The company is also working with Cornell University on a dairy trial to determine the best inclusion rate in a lactating Holstein cow diet.
Cost is key
The biggest make-or-break factor for hydroponic forage systems, according to Mulliniks, is the price point. “Producers are looking at opportunities to cheapen their production costs. The concept of 'I can potentially grow my own feedstock or hay in a shed and provide a high-quality product year-round' is interesting because it could give you more flexibility since you’d have a year-round product that you can grow yourself and feed that's high quality. But the price point still has to be there.”
According to Blackett, on an as-fed basis, the cost for hydroponic forages is $126 per ton. On a dry matter basis, the recommended metric from Mulliniks, the cost is around $550 per ton. “While this may raise eyebrows on a dry matter basis, we do believe, based on what we know, that cattle will be much more efficient on sprouted barley or wheat grass when compared to feeding them alfalfa hay. Therefore, while the cost per unit of dry matter is more, there will be some efficiency tradeoffs that will benefit producers,” says Blackett. "From a feed comparison perspective, sprouted barley or wheat grass will range anywhere from 15 percent to 19 percent in protein.
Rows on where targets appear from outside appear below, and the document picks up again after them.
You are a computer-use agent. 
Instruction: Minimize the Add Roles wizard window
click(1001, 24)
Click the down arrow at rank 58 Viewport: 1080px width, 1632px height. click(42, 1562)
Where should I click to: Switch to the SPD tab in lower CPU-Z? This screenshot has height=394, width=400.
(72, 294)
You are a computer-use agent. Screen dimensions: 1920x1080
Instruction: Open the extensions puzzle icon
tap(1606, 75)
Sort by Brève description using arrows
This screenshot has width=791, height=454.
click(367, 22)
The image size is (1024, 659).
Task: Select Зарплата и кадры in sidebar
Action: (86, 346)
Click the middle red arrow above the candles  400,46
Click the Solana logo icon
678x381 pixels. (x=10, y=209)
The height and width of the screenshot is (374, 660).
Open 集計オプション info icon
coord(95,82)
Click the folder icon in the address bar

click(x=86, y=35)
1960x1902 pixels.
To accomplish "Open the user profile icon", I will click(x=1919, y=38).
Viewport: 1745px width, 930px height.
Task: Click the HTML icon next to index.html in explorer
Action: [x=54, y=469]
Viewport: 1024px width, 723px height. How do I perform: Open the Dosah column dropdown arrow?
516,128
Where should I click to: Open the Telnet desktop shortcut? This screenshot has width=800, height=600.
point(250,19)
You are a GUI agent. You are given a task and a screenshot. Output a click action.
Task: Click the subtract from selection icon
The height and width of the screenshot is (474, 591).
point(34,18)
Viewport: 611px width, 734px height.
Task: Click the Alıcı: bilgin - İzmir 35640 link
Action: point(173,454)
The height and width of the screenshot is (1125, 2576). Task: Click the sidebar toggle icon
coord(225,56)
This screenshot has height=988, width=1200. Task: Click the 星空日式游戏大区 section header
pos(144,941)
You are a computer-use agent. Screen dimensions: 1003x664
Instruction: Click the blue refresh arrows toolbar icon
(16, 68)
It's a safer feed as well because during the sprouting process, the starch in the seed is converted to rumen-efficient sugars that are an awesome source of energy for cattle.”
“This is where it gets hard – the cost,” says Mulliniks. “If it's comparable quality wise to alfalfa on a dry matter basis, 1-to-1, I can get high-quality alfalfa in my region for less than 150 dollars per ton. So that's the challenge, right? It's a cool concept, but the price point is extremely high. That's the concern – I can't pencil that out compared to high-quality alfalfa.”
No forage system is perfect. Although hydroponic forages may not have weeds, frost or other environmental pressures to contend with, the system is not without its challenges. Mold is the most common problem producers face with hydroponic forage systems. “Producers in the past have struggled to control mold in the feed,” says Blackett. “Most grains or forages harvested by conventional means have mold present – just look at most silage pit faces or a stack of hay that has been left uncovered, but mold is the biggest drawback producers have. We are continuing to understand the science of mold and how to manage its growth. So far, we have been highly successful in controlling this through proper environmental controls, appropriate watering cycles and being vigilant in how a system is cleaned before it's reseeded.”
“It's a really cool, interesting concept, and there are some challenges with anything new like that,” says Mulliniks. “Anytime something new comes out, price points are usually high until there's enough competition. That may change in the next 10 or 15 years when these are less unique and at a different price point.”
“The drawback is that our systems are new and unproven,” Blackett says. “But as you step back and realize we have a growing global population to feed on a decreasing amount of land in crop production, one can see the potential and value in controlled environment ag systems.”